DATASET EXTRACT below:

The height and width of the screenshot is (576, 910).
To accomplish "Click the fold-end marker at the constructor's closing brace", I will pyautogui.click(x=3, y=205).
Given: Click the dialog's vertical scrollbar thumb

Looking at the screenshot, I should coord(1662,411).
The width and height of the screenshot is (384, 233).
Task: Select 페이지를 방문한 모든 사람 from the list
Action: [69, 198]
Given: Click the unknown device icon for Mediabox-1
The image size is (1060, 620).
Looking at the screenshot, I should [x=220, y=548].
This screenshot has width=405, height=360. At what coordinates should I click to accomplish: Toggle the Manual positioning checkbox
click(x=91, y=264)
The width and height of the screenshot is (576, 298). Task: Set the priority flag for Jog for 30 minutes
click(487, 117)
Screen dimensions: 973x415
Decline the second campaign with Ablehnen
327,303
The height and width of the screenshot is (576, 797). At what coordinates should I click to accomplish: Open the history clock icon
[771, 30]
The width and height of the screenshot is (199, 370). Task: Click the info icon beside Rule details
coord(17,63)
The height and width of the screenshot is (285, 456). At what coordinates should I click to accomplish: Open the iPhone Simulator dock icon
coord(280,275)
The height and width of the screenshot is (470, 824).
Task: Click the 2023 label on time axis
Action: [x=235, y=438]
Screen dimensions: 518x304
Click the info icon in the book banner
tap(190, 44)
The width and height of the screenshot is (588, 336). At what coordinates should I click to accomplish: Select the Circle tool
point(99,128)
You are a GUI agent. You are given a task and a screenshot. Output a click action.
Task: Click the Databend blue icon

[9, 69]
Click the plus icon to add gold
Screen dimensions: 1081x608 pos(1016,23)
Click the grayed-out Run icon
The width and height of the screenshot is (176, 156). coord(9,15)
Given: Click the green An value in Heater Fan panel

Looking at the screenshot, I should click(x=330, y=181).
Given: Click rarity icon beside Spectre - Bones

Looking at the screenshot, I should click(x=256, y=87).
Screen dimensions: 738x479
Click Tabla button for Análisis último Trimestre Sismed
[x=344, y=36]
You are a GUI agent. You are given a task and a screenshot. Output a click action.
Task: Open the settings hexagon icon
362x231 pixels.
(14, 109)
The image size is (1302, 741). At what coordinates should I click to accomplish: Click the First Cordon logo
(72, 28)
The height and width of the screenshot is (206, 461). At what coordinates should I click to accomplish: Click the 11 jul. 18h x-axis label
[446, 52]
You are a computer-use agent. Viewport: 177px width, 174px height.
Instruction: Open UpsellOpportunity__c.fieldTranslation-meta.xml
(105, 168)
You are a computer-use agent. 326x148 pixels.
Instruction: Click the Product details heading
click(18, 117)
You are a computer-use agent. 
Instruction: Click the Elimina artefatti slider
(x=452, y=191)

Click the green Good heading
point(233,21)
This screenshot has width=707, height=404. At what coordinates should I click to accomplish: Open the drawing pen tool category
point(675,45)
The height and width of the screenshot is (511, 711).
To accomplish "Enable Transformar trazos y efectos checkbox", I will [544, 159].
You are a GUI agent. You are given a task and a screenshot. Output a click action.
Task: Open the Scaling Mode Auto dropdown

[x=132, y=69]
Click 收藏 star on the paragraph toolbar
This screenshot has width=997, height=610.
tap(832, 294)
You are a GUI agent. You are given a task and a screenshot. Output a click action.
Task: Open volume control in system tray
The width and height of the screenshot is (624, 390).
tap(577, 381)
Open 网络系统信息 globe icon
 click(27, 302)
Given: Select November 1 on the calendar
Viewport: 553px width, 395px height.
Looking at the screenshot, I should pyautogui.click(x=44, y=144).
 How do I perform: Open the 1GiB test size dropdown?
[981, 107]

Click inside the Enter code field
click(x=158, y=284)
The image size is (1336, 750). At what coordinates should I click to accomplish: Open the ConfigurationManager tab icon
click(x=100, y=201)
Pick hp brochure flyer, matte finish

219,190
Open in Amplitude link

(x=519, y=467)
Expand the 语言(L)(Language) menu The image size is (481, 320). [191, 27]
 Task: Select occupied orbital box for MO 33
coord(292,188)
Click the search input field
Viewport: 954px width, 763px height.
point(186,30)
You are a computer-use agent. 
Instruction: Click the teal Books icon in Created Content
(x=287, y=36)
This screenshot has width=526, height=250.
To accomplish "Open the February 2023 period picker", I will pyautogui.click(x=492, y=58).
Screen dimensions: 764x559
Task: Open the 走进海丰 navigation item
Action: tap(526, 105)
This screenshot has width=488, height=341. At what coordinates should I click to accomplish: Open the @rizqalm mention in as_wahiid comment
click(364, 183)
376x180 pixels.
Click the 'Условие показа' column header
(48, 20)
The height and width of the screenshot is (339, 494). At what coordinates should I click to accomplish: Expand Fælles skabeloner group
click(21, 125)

End of DATASET EXTRACT.

> **WORK TO BE COMPLETED**: Give the listing above again in full, with no word altered.

> **WRITTEN SOLUTION**:
The height and width of the screenshot is (576, 910).
To accomplish "Click the fold-end marker at the constructor's closing brace", I will pyautogui.click(x=3, y=205).
Given: Click the dialog's vertical scrollbar thumb

Looking at the screenshot, I should coord(1662,411).
The width and height of the screenshot is (384, 233).
Task: Select 페이지를 방문한 모든 사람 from the list
Action: [69, 198]
Given: Click the unknown device icon for Mediabox-1
The image size is (1060, 620).
Looking at the screenshot, I should [x=220, y=548].
This screenshot has width=405, height=360. At what coordinates should I click to accomplish: Toggle the Manual positioning checkbox
click(x=91, y=264)
The width and height of the screenshot is (576, 298). Task: Set the priority flag for Jog for 30 minutes
click(487, 117)
Screen dimensions: 973x415
Decline the second campaign with Ablehnen
327,303
The height and width of the screenshot is (576, 797). At what coordinates should I click to accomplish: Open the history clock icon
[771, 30]
The width and height of the screenshot is (199, 370). Task: Click the info icon beside Rule details
coord(17,63)
The height and width of the screenshot is (285, 456). At what coordinates should I click to accomplish: Open the iPhone Simulator dock icon
coord(280,275)
The height and width of the screenshot is (470, 824).
Task: Click the 2023 label on time axis
Action: [x=235, y=438]
Screen dimensions: 518x304
Click the info icon in the book banner
tap(190, 44)
The width and height of the screenshot is (588, 336). At what coordinates should I click to accomplish: Select the Circle tool
point(99,128)
You are a GUI agent. You are given a task and a screenshot. Output a click action.
Task: Click the Databend blue icon

[9, 69]
Click the plus icon to add gold
Screen dimensions: 1081x608 pos(1016,23)
Click the grayed-out Run icon
The width and height of the screenshot is (176, 156). coord(9,15)
Given: Click the green An value in Heater Fan panel

Looking at the screenshot, I should click(x=330, y=181).
Given: Click rarity icon beside Spectre - Bones

Looking at the screenshot, I should click(x=256, y=87).
Screen dimensions: 738x479
Click Tabla button for Análisis último Trimestre Sismed
[x=344, y=36]
You are a GUI agent. You are given a task and a screenshot. Output a click action.
Task: Open the settings hexagon icon
362x231 pixels.
(14, 109)
The image size is (1302, 741). At what coordinates should I click to accomplish: Click the First Cordon logo
(72, 28)
The height and width of the screenshot is (206, 461). At what coordinates should I click to accomplish: Click the 11 jul. 18h x-axis label
[446, 52]
You are a computer-use agent. Viewport: 177px width, 174px height.
Instruction: Open UpsellOpportunity__c.fieldTranslation-meta.xml
(105, 168)
You are a computer-use agent. 326x148 pixels.
Instruction: Click the Product details heading
click(18, 117)
You are a computer-use agent. 
Instruction: Click the Elimina artefatti slider
(x=452, y=191)

Click the green Good heading
point(233,21)
This screenshot has width=707, height=404. At what coordinates should I click to accomplish: Open the drawing pen tool category
point(675,45)
The height and width of the screenshot is (511, 711).
To accomplish "Enable Transformar trazos y efectos checkbox", I will [544, 159].
You are a GUI agent. You are given a task and a screenshot. Output a click action.
Task: Open the Scaling Mode Auto dropdown

[x=132, y=69]
Click 收藏 star on the paragraph toolbar
This screenshot has width=997, height=610.
tap(832, 294)
You are a GUI agent. You are given a task and a screenshot. Output a click action.
Task: Open volume control in system tray
The width and height of the screenshot is (624, 390).
tap(577, 381)
Open 网络系统信息 globe icon
 click(27, 302)
Given: Select November 1 on the calendar
Viewport: 553px width, 395px height.
Looking at the screenshot, I should pyautogui.click(x=44, y=144).
 How do I perform: Open the 1GiB test size dropdown?
[981, 107]

Click inside the Enter code field
click(x=158, y=284)
The image size is (1336, 750). At what coordinates should I click to accomplish: Open the ConfigurationManager tab icon
click(x=100, y=201)
Pick hp brochure flyer, matte finish

219,190
Open in Amplitude link

(x=519, y=467)
Expand the 语言(L)(Language) menu The image size is (481, 320). [191, 27]
 Task: Select occupied orbital box for MO 33
coord(292,188)
Click the search input field
Viewport: 954px width, 763px height.
point(186,30)
You are a computer-use agent. 
Instruction: Click the teal Books icon in Created Content
(x=287, y=36)
This screenshot has width=526, height=250.
To accomplish "Open the February 2023 period picker", I will pyautogui.click(x=492, y=58).
Screen dimensions: 764x559
Task: Open the 走进海丰 navigation item
Action: tap(526, 105)
This screenshot has width=488, height=341. At what coordinates should I click to accomplish: Open the @rizqalm mention in as_wahiid comment
click(364, 183)
376x180 pixels.
Click the 'Условие показа' column header
(48, 20)
The height and width of the screenshot is (339, 494). At what coordinates should I click to accomplish: Expand Fælles skabeloner group
click(21, 125)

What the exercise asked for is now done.